[freenet-dev] Summary of conclusions from Freenet mini-conference

Matthew Toseland Mon, 7 Jul 2008 12:17:33 +0100

On Sunday, Oskar, myself, Ian, Theo, Michael, Vilhelm (vive), and a
couple of newbies met up in a pub in London and had a long productive
conversation about the current status of Freenet and the near future
priorities. Vive has some notes; proper minutes will not be produced,
but I include the important points and action items below, most of which
inevitably fall to me! :) One important side benefit was to explain
various current issues to people who haven't been involved very much for
a while... hopefully they will contribute more now.


FINANCIAL STATUS:
Freenet Project Inc has $16,000 in the bank and paypal combined. This is
enough to keep me paid up until the end of the year. Google contributed
$18K some months ago, also iirc we had a $1500 donation more recently,
but we had expected much of that to be used by now; the difference may
be private (paypal) donations.

VERSIONING:
Given the significant gains available from some of the below items in
security and performance, we should IMHO skip 0.7.1 and release
0.8-alpha1 in approximately December. Hopefully we will be able to raise
enough money on the back of this to continue into next year. Many
features will need to be postponed to 0.9; hopefully 1.0 will be largely
stabilisation work.

ACTION ITEMS/TODO LIST ADDITIONS:

Somewhat theoretical stuff: should work, but needs simulations to be
absolutely certain. Mostly relatively easy to implement once simulations
confirm that it works, but actual implementation should probably be
postponed to 0.9 as mostly darknet specific and potentially
destabilising.
Responsible: Vive. (After he comes back from holiday, assisted by Oskar).

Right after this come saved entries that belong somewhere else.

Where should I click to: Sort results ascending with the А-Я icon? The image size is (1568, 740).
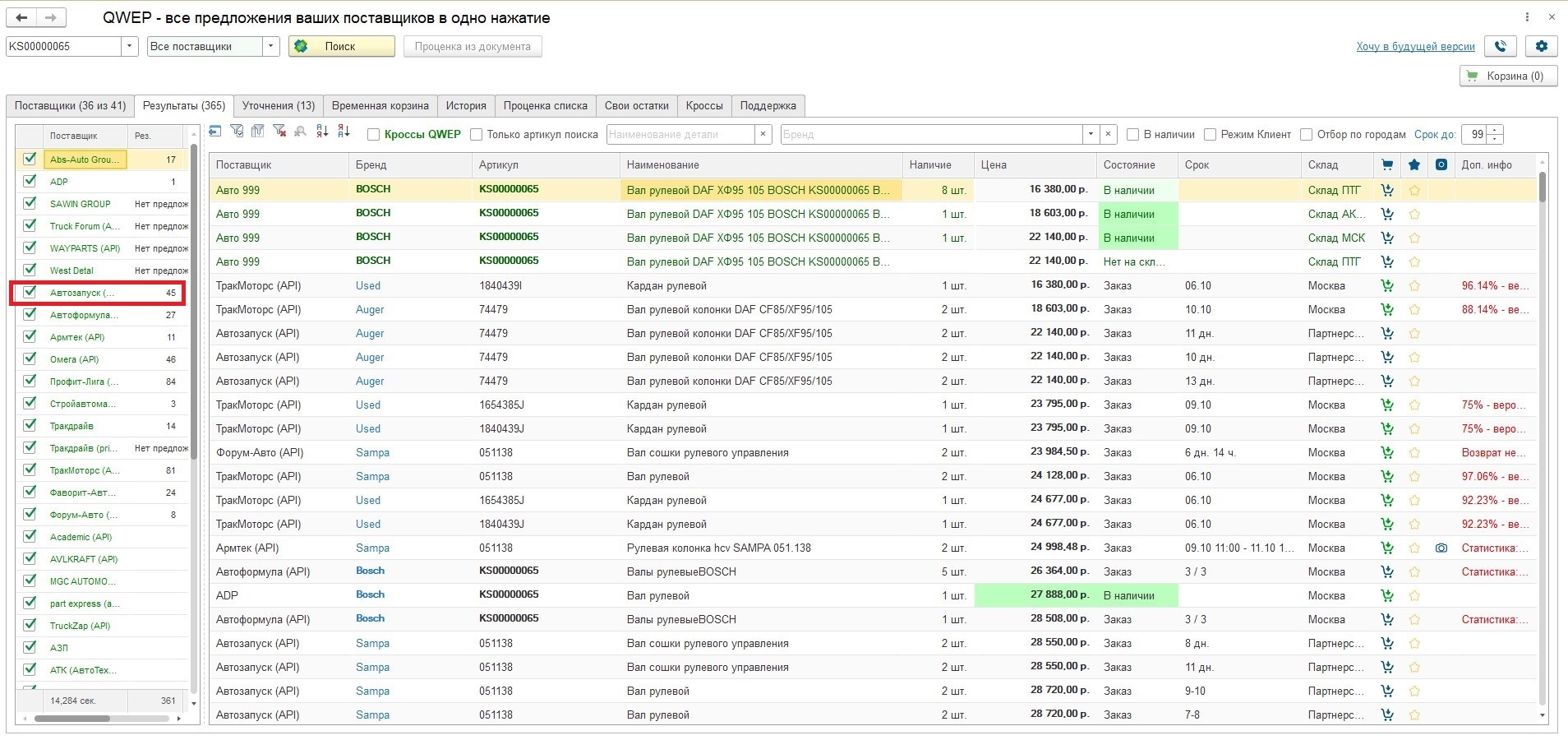[322, 132]
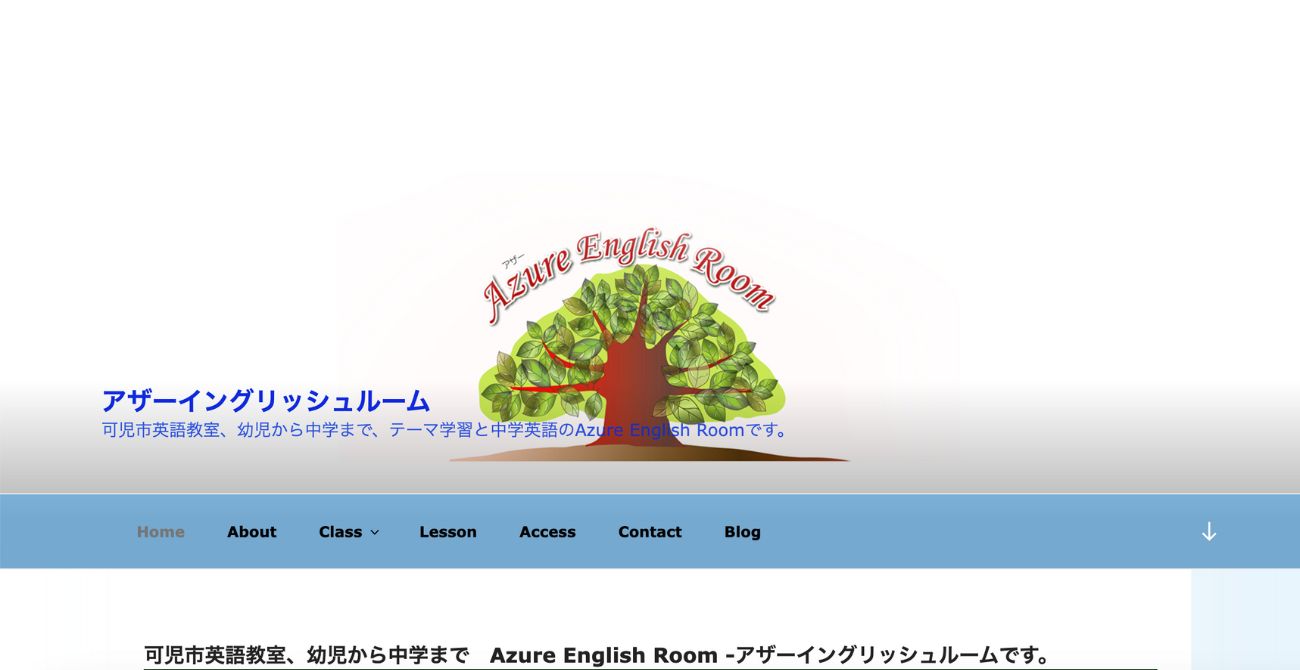
Task: Click the ground shadow beneath the logo tree
Action: click(x=650, y=457)
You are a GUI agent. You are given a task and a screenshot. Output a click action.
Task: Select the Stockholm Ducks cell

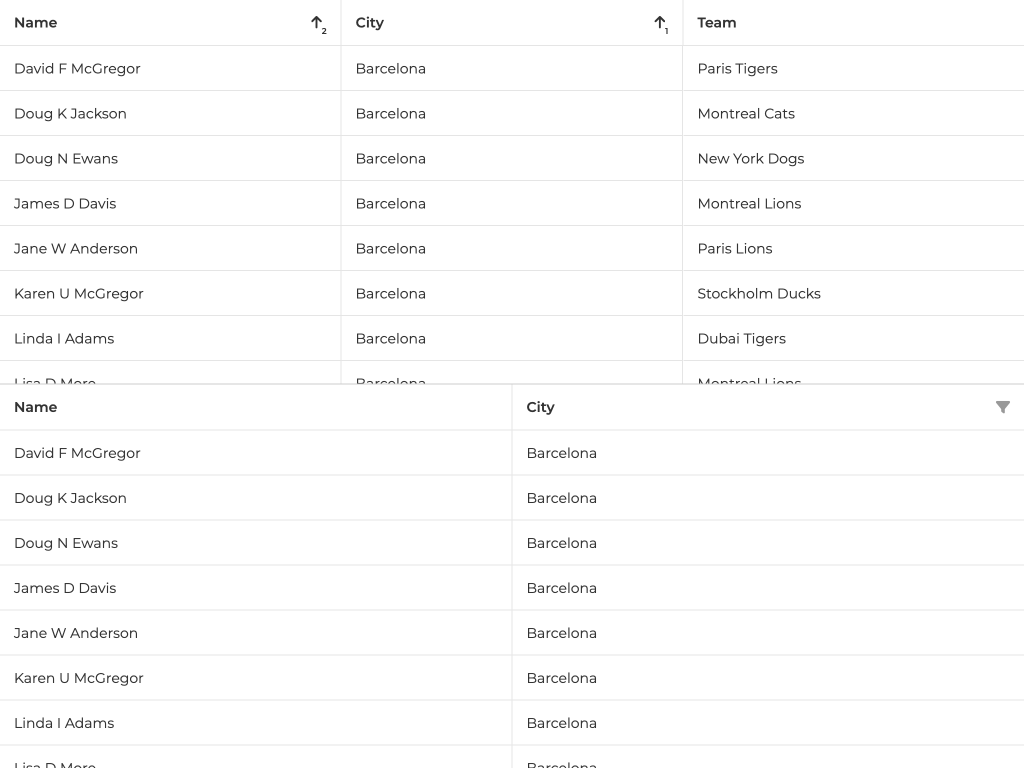click(x=758, y=294)
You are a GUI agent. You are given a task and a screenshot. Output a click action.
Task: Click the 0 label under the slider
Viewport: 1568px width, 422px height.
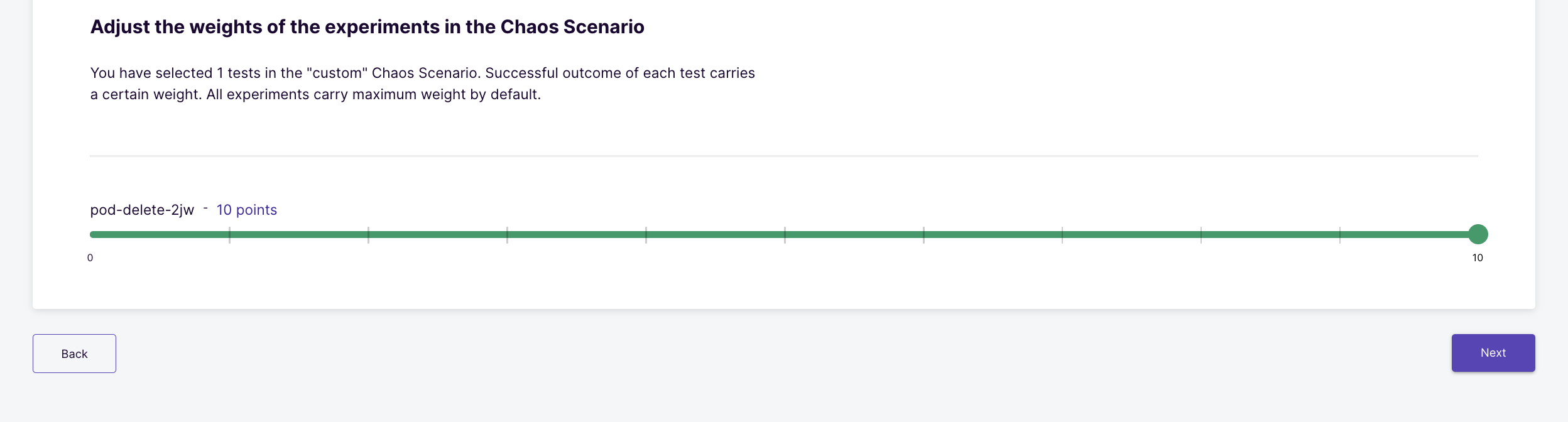pos(90,257)
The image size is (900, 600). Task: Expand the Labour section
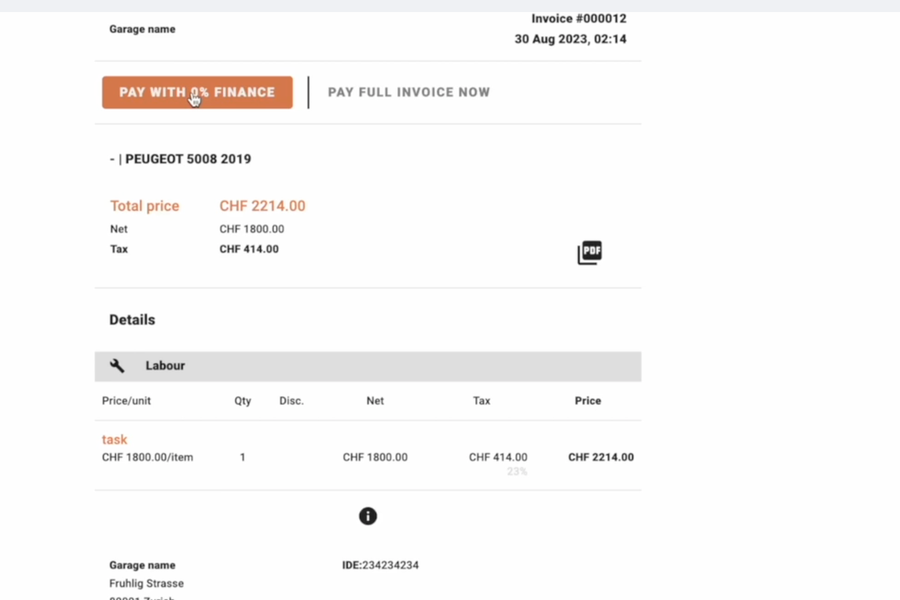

1. Selective randomization.

It is necessary to randomize node locations from time to time in order
to prevent the network from degenerating, with some parts of the
keyspace becoming increasingly crowded and other parts of the keyspace
becoming huge voids with no nodes in that area at all. This can be
either caused by join-leave churn (causing an unhelpful form of
"evolution", with locations in less dense areas being shifted to new
nodes and then dropped), or by deliberate attack on the swapping
algorithm, again with the goal of destroying locations and concentrating
all nodes' locations over an increasingly small area of the keyspace. For
more detail read the Pitch Black paper (is it linked from the website??).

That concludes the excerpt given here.